___ Testo della pagina ___

Verona. Partigiani che “giocano” alla fucilazione
LA STORIA NON SI CELEBRA, SI STUDIA
di Gianfredo Ruggiero
Ogni anno, con
l’approssimarsi del 25 aprile, si susseguono a ritmo incalzante le rievocazioni
della guerra di liberazione. E’ un crescendo di manifestazioni, convegni e
interventi per celebrare degnamente il sacrificio dei partigiani e di quanti si
immolarono per riportare in Italia libertà e democrazia. Le piazze si tingono
di rosso e i ricordi della barbarie nazifascista riaffiorano alla mente.
Tutto bene tranne che…
Dei crimini fascisti
oramai sappiamo tutto o quasi, ma cosa sappiamo del lato oscuro della
resistenza, quello fatto di processi sommari, fucilazioni, fosse comuni e
soldati uccisi sui letti di ospedale o prelevati dalle prigioni e freddati con
un colpo alla nuca, di violenze e stupri ai danni delle ausiliarie e delle
donne fasciste? Poco, molto poco.
E delle motivazioni, non
sempre nobili, che hanno portato i partigiani a coprirsi il volto e a
imbracciare il fucile cosa ci è fatto sapere? Praticamente nulla.
Conosciamo tutti la triste
vicenda dei 7 fratelli Cervi uccisi dai fascisti (è stato perfino tratto un
film), ma quanti conoscono l’altrettanto dolorosa storia dei 7 fratelli Govoni,
tra cui una donna, assassinati dai partigiani perché uno di essi vestiva la
camicia nera?
Si ricordano giustamente le
365 vittime della strage nazista delle Fosse Ardeatine, mentre è stata rimossa
dalla storia un’altra orribile strage, quella di Oderzo dove, a guerra finita,
598 tra allievi ufficiali e militi della Guardia Nazionale Repubblicana furono
fucilati dai partigiani e gettati nel Piave dopo essersi arresi e aver deposto
le armi.
Montagne del biellese, settembre 1944: il partigiano
Luciano
Regis, detto il Negher, della
12ª «divisione garibaldina», fredda con un colpo alla testa un prigioniero
fascista.
(La fotografia, scattata da Luciano Giachetti, "Lucien”, forse è una messa in scena)

___

Riprendi l'articolo sul lato oscuro della Resistenza e continualo dopo l'ultima frase riportata.

___ Voci estratte ___

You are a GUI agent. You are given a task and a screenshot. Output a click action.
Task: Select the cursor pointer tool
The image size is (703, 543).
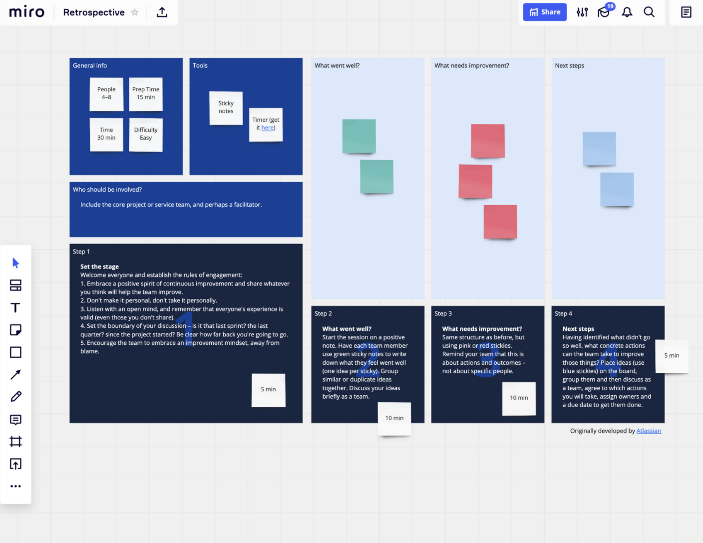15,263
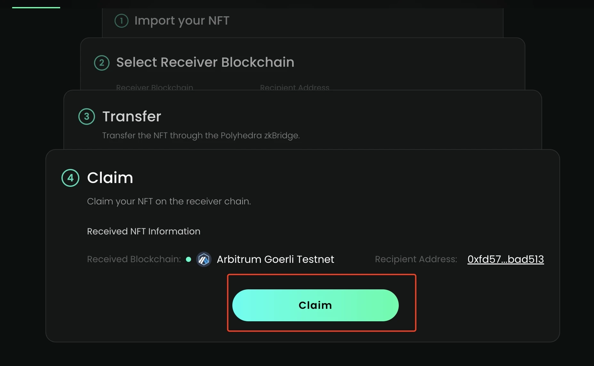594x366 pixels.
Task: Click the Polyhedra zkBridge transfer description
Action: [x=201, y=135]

___
___ Voci estratte ___

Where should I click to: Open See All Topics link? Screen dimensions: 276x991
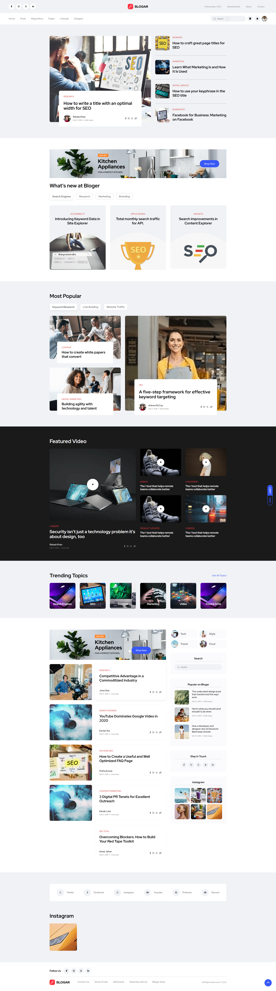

___

**Risposta scritta**
Di vicende come queste la
storia, quella vera, ne è piena. Non è mia intenzione fare la macabra
contabilità dei morti o stabilire chi maggiormente si macchiò le mani di sangue
innocente, ma solo contribuire a sollevare quel velo di omertà che copre le
malefatte dei vincitori e questo non per spirito di rivalsa, ma solo per amore
di verità, perché solo riconoscendo gli errori del passato possiamo evitare di
ripeterli in futuro(1).
Messi con le spalle al muro i
sostenitori della mitologia partigiana, dopo aver negato per sessant’anni i
crimini della loro parte, ora ammettono, a bassa voce e con evidente imbarazzo,
che “in effetti qualche errore e qualche eccesso effettivamente ci
furono….però” e qui incomincia la solita tesi di comodo secondo cui da una
parte, quella partigiana, c’era chi combatteva per la libertà, mentre
dall’altra parte c’erano i sostenitori della tirannide nazifascista. Quindi,
secondo loro, quei crimini sono pienamente giustificati dal nobile fine,
esattamente come le Foibe, anch’esse nascoste per sessant’anni e poi presentate
come reazione alla presunta oppressione fascista.
Se dovesse prevalere questa
logica qualunque crimine, anche il più efferato, sarebbe giustificato.
Dipenderebbe solo dalla potenza di comunicazione e dalla forza di persuasione
di chi detiene il potere.
Per motivi anagrafici non ho
conosciuto il Fascismo e anch’io, come la maggior parte degli italiani, sono
cresciuto a pane e resistenza avendo appreso la storia in maniera superficiale
dai libri di testo, dai programmi televisivi e attraverso la cinematografia
imperniata sui soliti luoghi comuni che vede i cattivi da una parte e i buoni
dall’altra. Solo che non mi sono accontentato della verità ufficiale – quella
scritta dei vincitori – e ho voluto approfondire le mie conoscenze. Il
risultato è stato che man mano colmavo i miei vuoti i dubbi aumentavano. Dubbi
che a tutt’oggi nessuno è stato in grado di sciogliermi.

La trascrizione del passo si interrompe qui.